Full data checksumming does increase the amount of metadata that BlueStore must store and manage. When possible, e.g., when clients hint that data is written and read sequentially, BlueStore will checksum larger blocks, but in many cases it must store a checksum value (usually 4 bytes) for every 4 kilobyte block of data.
It is possible to use a smaller checksum value by truncating the checksum to two or one byte, reducing the metadata overhead. The trade-off is that the probability that a random error will not be detected is higher with a smaller checksum, going from about one in four billion with a 32-bit (4 byte) checksum to one in 65,536 for a 16-bit (2 byte) checksum or one in 256 for an 8-bit (1 byte) checksum. The smaller checksum values can be used by selecting crc32c_16 or crc32c_8 as the checksum algorithm.

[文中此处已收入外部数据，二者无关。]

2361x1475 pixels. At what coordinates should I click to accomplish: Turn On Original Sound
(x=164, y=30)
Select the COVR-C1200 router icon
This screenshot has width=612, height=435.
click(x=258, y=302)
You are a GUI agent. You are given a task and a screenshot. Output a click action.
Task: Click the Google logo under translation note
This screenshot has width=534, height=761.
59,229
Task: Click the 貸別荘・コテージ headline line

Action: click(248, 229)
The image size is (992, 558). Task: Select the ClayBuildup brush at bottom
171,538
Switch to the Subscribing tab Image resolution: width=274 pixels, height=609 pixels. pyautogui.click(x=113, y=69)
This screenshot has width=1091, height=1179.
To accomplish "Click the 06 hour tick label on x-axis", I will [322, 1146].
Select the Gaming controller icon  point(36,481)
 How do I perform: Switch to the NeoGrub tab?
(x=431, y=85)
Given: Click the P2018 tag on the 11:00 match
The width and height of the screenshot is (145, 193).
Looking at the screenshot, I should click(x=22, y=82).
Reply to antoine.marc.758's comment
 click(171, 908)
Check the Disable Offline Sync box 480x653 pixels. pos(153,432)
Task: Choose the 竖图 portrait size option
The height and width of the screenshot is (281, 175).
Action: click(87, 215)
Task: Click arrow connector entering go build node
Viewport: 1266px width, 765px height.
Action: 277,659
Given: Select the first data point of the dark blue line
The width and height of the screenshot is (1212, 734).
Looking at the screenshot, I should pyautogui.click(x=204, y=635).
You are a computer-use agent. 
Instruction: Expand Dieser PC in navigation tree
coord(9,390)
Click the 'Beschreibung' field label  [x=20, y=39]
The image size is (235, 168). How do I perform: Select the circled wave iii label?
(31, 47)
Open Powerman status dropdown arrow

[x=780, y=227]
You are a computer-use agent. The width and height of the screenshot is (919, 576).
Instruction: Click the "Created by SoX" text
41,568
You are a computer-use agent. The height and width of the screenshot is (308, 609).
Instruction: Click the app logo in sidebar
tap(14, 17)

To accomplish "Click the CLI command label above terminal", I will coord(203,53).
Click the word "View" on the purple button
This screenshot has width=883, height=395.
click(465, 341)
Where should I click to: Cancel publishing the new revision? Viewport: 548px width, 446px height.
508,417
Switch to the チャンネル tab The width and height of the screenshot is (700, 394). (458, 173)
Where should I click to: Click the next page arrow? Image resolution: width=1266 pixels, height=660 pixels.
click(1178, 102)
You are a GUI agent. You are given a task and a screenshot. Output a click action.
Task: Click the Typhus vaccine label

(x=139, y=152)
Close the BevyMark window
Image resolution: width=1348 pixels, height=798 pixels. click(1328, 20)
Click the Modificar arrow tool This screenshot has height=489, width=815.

The checksum algorithm can be set either via a per-pool
csum_type
property or the global config option. For example,
ceph osd pool set <pool-name> csum_type <algorithm>
bluestore_csum_type
- 描述
The default checksum algorithm to use.
- 类型
String
- 是否必需
Yes
- 有效范围
none
,crc32c
,crc32c_16
,crc32c_8
,xxhash32
,xxhash64
- 默认值
crc32c
内联压缩¶
BlueStore 支持内联压缩,可用 snappy 、 zlib 或 lz4 压缩算法。请注意, lz4 压缩插件不在官方发布内。
Whether data in BlueStore is compressed is determined by a combination of the compression mode and any hints associated with a write operation. The modes are:
none: 永不压缩数据;
passive: Do not compress data unless the write operation has a compressible hint set.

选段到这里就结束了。